Give back exactly the line containing "Tag Publisher Sourcing Disclosure (260, 2476)" together with all the lines after it, ending at the final line below.

[Recorded data]
***

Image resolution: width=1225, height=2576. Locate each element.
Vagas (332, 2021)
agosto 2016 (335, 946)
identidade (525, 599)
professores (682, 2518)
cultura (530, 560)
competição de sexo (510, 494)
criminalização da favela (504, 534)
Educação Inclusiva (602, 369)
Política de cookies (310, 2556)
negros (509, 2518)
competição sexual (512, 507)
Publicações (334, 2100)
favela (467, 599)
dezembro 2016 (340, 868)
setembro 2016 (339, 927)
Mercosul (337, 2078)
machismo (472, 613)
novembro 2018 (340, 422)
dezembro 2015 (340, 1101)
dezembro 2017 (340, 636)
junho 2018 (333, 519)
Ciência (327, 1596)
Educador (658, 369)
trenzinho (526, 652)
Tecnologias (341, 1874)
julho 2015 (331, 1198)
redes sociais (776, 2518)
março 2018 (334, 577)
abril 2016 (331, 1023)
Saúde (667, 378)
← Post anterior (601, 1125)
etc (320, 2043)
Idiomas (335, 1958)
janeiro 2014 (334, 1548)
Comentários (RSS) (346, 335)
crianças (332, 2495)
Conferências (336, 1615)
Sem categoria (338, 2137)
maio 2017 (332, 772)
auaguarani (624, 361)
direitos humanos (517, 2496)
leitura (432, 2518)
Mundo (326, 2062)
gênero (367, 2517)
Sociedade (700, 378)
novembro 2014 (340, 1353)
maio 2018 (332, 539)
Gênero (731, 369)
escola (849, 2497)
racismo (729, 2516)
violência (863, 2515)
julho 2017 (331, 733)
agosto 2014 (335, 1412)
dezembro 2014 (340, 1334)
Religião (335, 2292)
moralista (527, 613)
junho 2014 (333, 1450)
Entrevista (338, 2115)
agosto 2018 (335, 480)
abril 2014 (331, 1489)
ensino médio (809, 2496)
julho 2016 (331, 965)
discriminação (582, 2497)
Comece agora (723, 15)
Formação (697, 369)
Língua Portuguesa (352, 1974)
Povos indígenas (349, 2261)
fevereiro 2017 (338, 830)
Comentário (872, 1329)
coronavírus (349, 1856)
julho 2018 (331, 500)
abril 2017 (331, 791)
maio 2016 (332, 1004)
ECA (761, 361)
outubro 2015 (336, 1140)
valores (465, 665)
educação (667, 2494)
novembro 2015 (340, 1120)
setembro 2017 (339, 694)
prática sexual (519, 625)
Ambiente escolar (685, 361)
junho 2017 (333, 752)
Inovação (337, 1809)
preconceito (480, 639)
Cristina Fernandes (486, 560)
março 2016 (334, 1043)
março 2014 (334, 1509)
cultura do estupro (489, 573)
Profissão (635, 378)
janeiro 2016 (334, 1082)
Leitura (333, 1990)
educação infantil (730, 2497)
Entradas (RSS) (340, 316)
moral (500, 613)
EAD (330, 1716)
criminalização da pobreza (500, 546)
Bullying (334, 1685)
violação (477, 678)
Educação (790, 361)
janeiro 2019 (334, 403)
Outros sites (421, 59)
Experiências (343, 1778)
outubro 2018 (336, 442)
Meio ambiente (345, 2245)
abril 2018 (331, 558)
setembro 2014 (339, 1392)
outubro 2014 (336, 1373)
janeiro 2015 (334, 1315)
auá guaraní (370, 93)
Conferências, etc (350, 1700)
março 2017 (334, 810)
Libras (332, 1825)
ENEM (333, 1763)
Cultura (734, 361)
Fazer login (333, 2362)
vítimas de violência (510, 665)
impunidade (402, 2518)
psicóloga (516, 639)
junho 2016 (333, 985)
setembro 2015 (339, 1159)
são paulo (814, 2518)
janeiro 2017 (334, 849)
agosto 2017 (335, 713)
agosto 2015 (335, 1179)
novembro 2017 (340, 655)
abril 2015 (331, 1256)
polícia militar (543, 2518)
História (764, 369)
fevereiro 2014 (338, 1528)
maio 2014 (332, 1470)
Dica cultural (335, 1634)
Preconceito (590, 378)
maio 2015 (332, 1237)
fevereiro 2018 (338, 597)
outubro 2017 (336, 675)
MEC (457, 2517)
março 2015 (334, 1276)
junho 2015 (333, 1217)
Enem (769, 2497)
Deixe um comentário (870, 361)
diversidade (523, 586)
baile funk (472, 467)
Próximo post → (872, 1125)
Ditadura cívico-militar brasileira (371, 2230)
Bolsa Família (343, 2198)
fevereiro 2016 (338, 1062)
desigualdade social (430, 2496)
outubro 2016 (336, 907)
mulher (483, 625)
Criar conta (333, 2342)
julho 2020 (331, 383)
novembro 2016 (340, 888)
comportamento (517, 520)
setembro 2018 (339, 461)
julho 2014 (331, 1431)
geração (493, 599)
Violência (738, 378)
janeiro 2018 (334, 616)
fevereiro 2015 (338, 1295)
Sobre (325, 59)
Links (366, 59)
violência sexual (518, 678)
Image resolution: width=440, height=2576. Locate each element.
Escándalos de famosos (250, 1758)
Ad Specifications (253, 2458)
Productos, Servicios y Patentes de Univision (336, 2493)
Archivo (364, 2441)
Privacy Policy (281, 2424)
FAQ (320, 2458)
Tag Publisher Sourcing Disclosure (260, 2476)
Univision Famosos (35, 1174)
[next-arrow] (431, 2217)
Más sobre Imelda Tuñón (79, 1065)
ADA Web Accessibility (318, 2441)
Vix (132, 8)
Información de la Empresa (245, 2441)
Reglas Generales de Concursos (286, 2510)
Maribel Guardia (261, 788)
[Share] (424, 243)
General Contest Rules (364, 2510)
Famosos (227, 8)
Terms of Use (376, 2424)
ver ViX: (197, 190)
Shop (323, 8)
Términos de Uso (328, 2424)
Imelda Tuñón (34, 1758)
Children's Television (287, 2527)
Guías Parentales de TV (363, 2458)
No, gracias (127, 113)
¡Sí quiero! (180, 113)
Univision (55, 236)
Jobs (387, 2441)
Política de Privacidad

***

= WRITTEN SOLUTION =
Tag Publisher Sourcing Disclosure (260, 2476)
Univision Famosos (35, 1174)
[next-arrow] (431, 2217)
Más sobre Imelda Tuñón (79, 1065)
ADA Web Accessibility (318, 2441)
Vix (132, 8)
Información de la Empresa (245, 2441)
Reglas Generales de Concursos (286, 2510)
Maribel Guardia (261, 788)
[Share] (424, 243)
General Contest Rules (364, 2510)
Famosos (227, 8)
Terms of Use (376, 2424)
ver ViX: (197, 190)
Shop (323, 8)
Términos de Uso (328, 2424)
Imelda Tuñón (34, 1758)
Children's Television (287, 2527)
Guías Parentales de TV (363, 2458)
No, gracias (127, 113)
¡Sí quiero! (180, 113)
Univision (55, 236)
Jobs (387, 2441)
Política de Privacidad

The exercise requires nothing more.